Text and element pointing items:
##########
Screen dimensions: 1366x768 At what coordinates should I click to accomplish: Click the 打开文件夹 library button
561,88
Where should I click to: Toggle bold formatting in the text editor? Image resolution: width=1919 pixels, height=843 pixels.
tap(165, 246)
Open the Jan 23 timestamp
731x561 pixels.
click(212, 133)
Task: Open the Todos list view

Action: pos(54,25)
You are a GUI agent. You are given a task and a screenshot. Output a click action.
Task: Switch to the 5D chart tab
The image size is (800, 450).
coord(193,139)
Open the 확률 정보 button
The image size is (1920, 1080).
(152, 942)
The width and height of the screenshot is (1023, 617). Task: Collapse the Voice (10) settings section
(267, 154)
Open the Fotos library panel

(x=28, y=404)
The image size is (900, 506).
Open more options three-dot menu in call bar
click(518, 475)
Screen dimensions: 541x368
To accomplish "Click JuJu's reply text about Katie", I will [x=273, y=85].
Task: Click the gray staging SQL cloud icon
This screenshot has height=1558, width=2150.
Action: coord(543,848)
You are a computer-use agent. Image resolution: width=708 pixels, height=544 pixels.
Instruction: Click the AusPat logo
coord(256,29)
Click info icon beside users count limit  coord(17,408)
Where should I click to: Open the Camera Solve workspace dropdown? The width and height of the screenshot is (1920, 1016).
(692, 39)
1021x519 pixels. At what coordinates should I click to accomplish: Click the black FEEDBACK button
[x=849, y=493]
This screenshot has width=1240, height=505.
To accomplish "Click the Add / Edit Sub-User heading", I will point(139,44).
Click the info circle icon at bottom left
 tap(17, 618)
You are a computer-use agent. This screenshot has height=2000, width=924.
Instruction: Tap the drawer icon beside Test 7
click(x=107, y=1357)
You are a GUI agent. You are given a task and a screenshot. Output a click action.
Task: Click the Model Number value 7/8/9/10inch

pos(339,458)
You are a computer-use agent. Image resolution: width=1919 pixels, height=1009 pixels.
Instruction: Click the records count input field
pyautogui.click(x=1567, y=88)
##########
:: STATED GOAL ::
Rewrite the items starting with the line that contains "Task: Open the Todos list view" and going on through the line that contains "[x=849, y=493]", replacing "screenshot" with "screen capture" and leaving everything else unchanged.

:: EXERCISE ANSWER ::
Task: Open the Todos list view

Action: pos(54,25)
You are a GUI agent. You are given a task and a screen capture. Output a click action.
Task: Switch to the 5D chart tab
The image size is (800, 450).
coord(193,139)
Open the 확률 정보 button
The image size is (1920, 1080).
(152, 942)
The width and height of the screen capture is (1023, 617). Task: Collapse the Voice (10) settings section
(267, 154)
Open the Fotos library panel

(x=28, y=404)
The image size is (900, 506).
Open more options three-dot menu in call bar
click(518, 475)
Screen dimensions: 541x368
To accomplish "Click JuJu's reply text about Katie", I will [x=273, y=85].
Task: Click the gray staging SQL cloud icon
This screen capture has height=1558, width=2150.
Action: coord(543,848)
You are a computer-use agent. Image resolution: width=708 pixels, height=544 pixels.
Instruction: Click the AusPat logo
coord(256,29)
Click info icon beside users count limit  coord(17,408)
Where should I click to: Open the Camera Solve workspace dropdown? The width and height of the screen capture is (1920, 1016).
(692, 39)
1021x519 pixels. At what coordinates should I click to accomplish: Click the black FEEDBACK button
[x=849, y=493]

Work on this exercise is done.